A sensor array 45 is mounted on the unwind stand and detects the edge of the parent roll as the parent roll placement cart moves the roll toward the side frames 21 and 22. The sensor array can comprise photoelectric eyes or similar devices. The sensors provide feedback to a control unit 46 (FIG. 2) so that the control unit can determine the x and y coordinates of the center of the core C and the diameter of the roll. The placement cart is moved along the x and y axes until the core is aligned with the core chucks 24. The control unit 46 is a Model PIC 900 available from Giddings and Lewis of Fond du Lac, Wis.
FIG. 2 illustrates the parent roll placement cart 30 between the side frames 21 and 22. The cradle 41 is raised so that the core C is aligned with the chucks 24. The chucks are extended into contact with the core so that the parent roll can be supported by the chucks. The parent roll placement cart is then moved to a lowered position as shown in FIGS. 3 and 4.

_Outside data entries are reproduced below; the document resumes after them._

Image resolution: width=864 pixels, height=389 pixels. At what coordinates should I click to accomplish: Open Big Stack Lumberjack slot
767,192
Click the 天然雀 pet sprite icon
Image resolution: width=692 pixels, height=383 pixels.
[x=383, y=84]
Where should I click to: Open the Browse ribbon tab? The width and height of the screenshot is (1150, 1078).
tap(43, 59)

FIG. 5 illustrates a parent roll R1 on the unwind stand. The parent roll is being rotated by the chuck motors, and the web W1 is unwound from the roll and advanced to a rewinder or other web processing device which is downstream from the unwind stand. The parent roll placement cart 30 has been returned to its loading position, and a new parent roll R2 has been loaded onto the cart.
Referring to FIG. 10, the web W1 is advanced from the roll R1 over a roller 46 and through a bonding unit 47. The web is ultimately fed to a rewinder RW or other device for processing the web.

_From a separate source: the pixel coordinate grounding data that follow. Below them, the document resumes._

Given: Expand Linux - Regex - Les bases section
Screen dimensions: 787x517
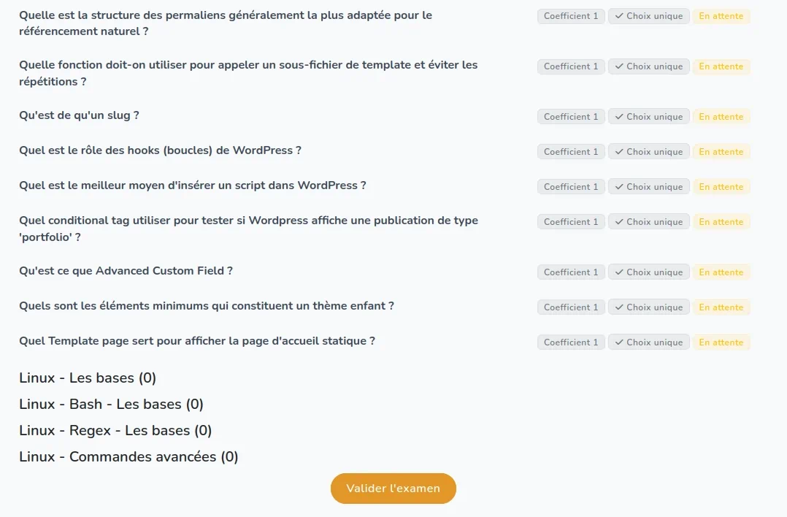Looking at the screenshot, I should [115, 431].
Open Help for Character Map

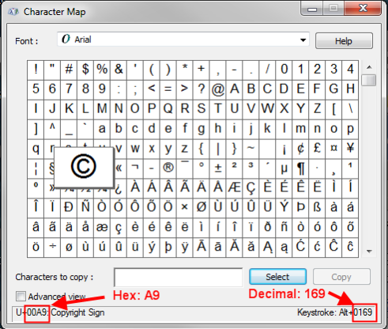tap(344, 41)
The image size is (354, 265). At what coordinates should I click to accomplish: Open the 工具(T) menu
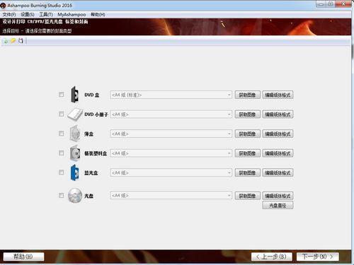[x=46, y=15]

The side frame 21 is broken away in FIGS. 5 and 10 to show a core removal cart 50 which is positioned between the side frames 21 and 22 and below the parent roll R1. The core removal cart also includes means for moving the cart in both the x and y directions.

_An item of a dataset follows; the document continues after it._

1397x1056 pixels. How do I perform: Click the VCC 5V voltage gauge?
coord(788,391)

In the particular embodiment illustrated, the means for moving the core removal cart 50 in the x direction includes wheels 51 which ride on the rails 32. The wheels can be powered by a hydraulic motor or equivalent devices.
The means for moving the cart 50 vertically comprises a hydraulic lift assembly 55 (FIG. 8) which includes a pair of scissors arms 56 and 57 and a hydraulic piston and cylinder assembly 58. Other mechanisms can be used to move the core removal cart in either the x or y directions. A bellows 59 covers the lift mechanism.
The core removal cart is equipped with sensors such as photo eyes or other devices. These devices will indicate when the core removal cart is at the proper height to accept the nearly expired parent roll. Feedback devices such as Temposonic Model LPRMAU02201 and RHS1100URG01A01 or other devices are used to verify the position along both the x and y axes.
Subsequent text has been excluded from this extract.